Gerade erst kündigte der Deutsche Fußball Bund den Einsatz von Bluttests in der neuen Saison an, schon hagelt es Kritik.

Die FIFA beklagt, dass die 100 geplanten Tests über die 36 Teams der 1. und 2. Bundesliga, die DFB-Auswahl sowie die Jugend-Nationalmannschaften verteilt werden sollen - und somit jeder Profi-Klub höchstens zweimal in der Saison kontrolliert werde.

"Wenn man das macht, dann richtig", sagte FIFA-Chefarzt Jiri Dvorak in der "FAZ".

Und Doping-Jäger Fritz Sörgel wird in der "Bild" zitiert: "Ich bin nicht entsetzt, aber überrascht. Wenn man Blutpässe der Sportler erstellen will, reicht diese Zahl niemals aus. Was soll das?"

DFB-Vizepräsident Rainer Koch entgegnete, dass die Bluttests nur eine "Ergänzung" zu den Urinproben seien, die seit Jahren durchgeführt werden.

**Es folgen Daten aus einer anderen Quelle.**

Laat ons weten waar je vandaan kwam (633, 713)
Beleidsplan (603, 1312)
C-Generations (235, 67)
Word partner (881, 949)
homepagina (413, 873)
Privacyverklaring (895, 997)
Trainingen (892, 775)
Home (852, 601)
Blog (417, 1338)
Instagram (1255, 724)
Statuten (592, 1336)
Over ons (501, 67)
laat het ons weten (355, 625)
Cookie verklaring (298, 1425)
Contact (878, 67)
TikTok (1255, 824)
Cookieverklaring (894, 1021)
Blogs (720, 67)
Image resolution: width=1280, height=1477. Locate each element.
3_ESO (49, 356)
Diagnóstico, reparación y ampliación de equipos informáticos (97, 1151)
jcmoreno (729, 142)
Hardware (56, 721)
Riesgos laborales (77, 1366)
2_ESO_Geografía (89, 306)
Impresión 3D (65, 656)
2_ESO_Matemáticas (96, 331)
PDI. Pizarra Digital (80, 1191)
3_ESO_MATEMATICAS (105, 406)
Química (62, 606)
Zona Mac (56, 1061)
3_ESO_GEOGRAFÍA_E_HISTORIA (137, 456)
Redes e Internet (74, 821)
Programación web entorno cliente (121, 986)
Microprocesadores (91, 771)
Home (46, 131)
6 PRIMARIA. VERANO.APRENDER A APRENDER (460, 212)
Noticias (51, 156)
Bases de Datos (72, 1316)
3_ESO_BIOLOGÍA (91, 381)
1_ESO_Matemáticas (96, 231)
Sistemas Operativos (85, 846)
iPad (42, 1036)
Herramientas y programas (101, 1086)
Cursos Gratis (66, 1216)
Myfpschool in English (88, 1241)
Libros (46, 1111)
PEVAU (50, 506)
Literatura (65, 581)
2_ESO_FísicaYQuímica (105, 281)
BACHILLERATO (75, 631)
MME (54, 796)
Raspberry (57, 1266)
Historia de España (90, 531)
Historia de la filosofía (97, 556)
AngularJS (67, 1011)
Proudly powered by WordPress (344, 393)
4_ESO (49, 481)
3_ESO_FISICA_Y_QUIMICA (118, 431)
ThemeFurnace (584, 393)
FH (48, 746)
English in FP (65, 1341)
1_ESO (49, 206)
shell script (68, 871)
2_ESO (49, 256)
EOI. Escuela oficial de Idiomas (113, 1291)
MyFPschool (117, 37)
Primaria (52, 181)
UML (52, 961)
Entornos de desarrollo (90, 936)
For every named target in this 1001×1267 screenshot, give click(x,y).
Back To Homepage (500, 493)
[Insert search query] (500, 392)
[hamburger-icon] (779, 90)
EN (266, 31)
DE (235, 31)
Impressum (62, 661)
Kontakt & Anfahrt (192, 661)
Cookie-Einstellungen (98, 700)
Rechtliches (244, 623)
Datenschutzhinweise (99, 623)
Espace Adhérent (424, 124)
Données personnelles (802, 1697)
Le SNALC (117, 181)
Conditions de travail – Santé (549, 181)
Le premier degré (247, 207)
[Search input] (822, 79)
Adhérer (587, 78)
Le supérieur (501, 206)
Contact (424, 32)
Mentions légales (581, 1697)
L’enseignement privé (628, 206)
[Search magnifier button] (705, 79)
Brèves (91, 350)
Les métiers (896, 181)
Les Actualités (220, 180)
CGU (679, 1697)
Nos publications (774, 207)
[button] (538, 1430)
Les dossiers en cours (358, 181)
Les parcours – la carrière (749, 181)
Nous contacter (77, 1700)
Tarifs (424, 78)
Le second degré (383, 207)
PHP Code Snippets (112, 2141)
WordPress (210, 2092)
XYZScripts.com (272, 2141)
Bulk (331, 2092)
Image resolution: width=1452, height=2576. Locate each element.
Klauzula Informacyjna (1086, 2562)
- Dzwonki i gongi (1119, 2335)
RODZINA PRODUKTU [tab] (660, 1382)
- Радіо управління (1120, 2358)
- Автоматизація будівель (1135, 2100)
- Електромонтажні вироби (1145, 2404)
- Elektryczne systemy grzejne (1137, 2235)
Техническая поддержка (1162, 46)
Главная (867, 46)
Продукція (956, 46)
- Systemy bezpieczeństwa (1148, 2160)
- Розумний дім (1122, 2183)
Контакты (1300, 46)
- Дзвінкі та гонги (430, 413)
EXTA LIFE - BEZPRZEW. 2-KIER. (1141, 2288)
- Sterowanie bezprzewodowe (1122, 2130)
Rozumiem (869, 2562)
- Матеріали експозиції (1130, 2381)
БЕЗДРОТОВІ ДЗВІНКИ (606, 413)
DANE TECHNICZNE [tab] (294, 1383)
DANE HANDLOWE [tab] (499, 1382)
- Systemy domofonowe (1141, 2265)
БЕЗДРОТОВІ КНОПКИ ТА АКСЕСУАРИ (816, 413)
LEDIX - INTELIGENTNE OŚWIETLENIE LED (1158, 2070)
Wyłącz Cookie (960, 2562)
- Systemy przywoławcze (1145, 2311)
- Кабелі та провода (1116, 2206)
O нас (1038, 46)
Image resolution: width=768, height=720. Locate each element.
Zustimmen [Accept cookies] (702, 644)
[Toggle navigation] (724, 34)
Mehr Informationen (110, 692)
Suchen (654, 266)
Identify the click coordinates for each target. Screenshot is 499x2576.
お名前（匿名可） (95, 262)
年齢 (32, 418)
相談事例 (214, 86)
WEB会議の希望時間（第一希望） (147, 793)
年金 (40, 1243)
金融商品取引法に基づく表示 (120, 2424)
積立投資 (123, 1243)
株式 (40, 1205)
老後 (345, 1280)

Auch Präsident Wolfgang Niersbach wies die Kritik an den angeblich unzureichenden Anti-Doping-Maßnahmen des DFB zurück.

"Es wird immer wieder nachgelegt, es tritt - auch zu Recht - in dieser Thematik keine Ruhe ein und man kann sagen, alles ist getan. Wir sind mit unserem System aber gut aufgestellt. Was nicht heißt, dass wir nicht ständig darüber nachdenken, es weiter zu verbessern", sagte der DFB-Boss in der "SWR"-Sendung "Flutlicht": "Es ist aber nicht so, dass beim DFB etwas verschleppt oder verschlampt wird."